🤖 AI Summary
This work proposes LACONIC, a learnable sparse retrieval model based on Llama-3 (1B/3B/8B), to bridge the performance gap between sparse and dense retrievers while maintaining computational efficiency. Although dense retrieval models achieve strong performance, their high computational and memory demands hinder efficient deployment on CPUs; in contrast, traditional sparse models are efficient but underperform. LACONIC employs a two-stage training strategy: first, weakly supervised pre-finetuning of the causal language model to acquire bidirectional contextual representations, followed by fine-tuning with high-quality hard negatives. The LACONIC-8B variant achieves an nDCG of 60.2 on the MTEB benchmark, placing it within the top 15%, while reducing index memory usage by 71% compared to equivalent dense models. This enables highly efficient CPU-based inference without sacrificing retrieval effectiveness.
📝 Abstract
While dense retrieval models have become the standard for state-of-the-art information retrieval, their deployment is often constrained by high memory requirements and reliance on GPU accelerators for vector similarity search. Learned sparse retrieval offers a compelling alternative by enabling efficient search via inverted indices, yet it has historically received less attention than dense approaches. In this report, we introduce LACONIC, a family of learned sparse retrievers based on the Llama-3 architecture (1B, 3B, and 8B). We propose a streamlined two-phase training curriculum consisting of (1) weakly supervised pre-finetuning to adapt causal LLMs for bidirectional contextualization and (2) high-signal finetuning using curated hard negatives.
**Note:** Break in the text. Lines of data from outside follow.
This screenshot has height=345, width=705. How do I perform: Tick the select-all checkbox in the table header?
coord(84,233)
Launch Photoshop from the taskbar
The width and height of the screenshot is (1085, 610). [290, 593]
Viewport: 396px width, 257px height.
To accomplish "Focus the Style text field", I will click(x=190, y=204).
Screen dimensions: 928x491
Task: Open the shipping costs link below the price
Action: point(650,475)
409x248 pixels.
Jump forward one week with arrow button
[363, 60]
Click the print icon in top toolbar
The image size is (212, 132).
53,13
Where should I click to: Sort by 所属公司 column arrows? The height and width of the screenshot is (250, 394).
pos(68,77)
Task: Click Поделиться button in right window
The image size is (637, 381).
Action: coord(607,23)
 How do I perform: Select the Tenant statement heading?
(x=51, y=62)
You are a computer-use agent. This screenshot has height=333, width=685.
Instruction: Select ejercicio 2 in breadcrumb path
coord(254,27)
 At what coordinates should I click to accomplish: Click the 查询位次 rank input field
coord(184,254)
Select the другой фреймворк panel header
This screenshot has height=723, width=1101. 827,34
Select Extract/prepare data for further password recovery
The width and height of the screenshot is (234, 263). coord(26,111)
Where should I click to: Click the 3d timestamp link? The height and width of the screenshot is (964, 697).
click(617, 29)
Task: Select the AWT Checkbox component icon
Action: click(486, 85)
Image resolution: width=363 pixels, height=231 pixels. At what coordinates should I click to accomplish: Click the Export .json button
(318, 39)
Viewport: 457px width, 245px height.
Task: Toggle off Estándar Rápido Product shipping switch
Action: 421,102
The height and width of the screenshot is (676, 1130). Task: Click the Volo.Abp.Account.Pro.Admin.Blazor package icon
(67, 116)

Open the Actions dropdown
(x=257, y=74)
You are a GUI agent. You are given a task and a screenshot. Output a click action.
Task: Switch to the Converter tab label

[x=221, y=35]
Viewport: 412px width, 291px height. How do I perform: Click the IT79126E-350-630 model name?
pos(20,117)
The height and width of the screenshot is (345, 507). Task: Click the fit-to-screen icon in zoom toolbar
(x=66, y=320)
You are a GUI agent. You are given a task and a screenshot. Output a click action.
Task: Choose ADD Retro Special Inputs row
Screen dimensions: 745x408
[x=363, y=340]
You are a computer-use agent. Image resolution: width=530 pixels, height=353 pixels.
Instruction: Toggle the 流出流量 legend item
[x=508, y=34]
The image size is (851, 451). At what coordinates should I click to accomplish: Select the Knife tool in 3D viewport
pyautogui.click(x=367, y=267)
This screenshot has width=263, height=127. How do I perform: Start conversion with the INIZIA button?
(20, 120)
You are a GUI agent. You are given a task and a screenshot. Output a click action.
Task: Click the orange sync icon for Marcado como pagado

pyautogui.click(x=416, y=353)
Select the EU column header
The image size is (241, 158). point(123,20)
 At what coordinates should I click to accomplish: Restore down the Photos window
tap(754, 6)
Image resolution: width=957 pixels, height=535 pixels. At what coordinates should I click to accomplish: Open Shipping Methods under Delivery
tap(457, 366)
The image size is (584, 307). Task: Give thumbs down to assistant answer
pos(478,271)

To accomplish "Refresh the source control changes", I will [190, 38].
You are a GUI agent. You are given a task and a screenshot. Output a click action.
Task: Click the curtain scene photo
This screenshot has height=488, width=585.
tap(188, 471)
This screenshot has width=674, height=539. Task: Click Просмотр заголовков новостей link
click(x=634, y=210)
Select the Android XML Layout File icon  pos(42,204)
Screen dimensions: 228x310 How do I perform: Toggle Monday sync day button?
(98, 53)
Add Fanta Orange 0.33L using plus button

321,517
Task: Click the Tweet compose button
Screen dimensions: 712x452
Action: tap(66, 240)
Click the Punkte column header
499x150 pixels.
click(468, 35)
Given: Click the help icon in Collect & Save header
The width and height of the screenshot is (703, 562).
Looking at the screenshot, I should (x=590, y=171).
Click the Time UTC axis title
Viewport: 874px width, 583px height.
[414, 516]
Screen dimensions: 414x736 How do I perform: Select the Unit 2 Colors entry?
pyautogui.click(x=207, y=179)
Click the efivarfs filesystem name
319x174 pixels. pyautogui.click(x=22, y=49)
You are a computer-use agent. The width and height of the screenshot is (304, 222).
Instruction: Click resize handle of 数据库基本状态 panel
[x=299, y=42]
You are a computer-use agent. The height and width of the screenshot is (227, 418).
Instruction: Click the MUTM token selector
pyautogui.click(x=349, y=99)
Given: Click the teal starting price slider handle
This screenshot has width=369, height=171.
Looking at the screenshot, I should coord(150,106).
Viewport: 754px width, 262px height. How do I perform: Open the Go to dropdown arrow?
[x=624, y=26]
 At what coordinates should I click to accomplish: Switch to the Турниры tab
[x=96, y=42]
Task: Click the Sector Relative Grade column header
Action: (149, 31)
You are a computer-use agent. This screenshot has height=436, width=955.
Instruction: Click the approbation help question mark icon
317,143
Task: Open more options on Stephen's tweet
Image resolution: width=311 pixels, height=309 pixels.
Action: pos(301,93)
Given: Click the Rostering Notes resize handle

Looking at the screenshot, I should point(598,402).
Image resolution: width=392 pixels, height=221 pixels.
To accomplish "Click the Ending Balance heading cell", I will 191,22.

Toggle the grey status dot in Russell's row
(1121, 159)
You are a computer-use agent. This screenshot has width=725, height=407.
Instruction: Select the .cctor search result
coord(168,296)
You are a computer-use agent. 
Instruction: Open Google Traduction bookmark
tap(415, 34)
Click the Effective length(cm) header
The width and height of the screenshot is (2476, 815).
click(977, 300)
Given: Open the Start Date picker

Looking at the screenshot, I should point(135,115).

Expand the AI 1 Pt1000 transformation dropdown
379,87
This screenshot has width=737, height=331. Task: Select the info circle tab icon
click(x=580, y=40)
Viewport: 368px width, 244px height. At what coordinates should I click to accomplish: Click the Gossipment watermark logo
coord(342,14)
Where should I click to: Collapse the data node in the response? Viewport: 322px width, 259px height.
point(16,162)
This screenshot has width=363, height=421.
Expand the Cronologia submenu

Our results demonstrate that LACONIC effectively bridges the performance gap with dense models: the 8B variant achieves a state-of-the-art 60.2 nDCG on the MTEB Retrieval benchmark, ranking 15th on the leaderboard as of January 1, 2026, while utilizing 71\% less index memory than an equivalent dense model. By delivering high retrieval effectiveness on commodity CPU hardware with a fraction of the compute budget required by competing models, LACONIC provides a scalable and efficient solution for real-world search applications.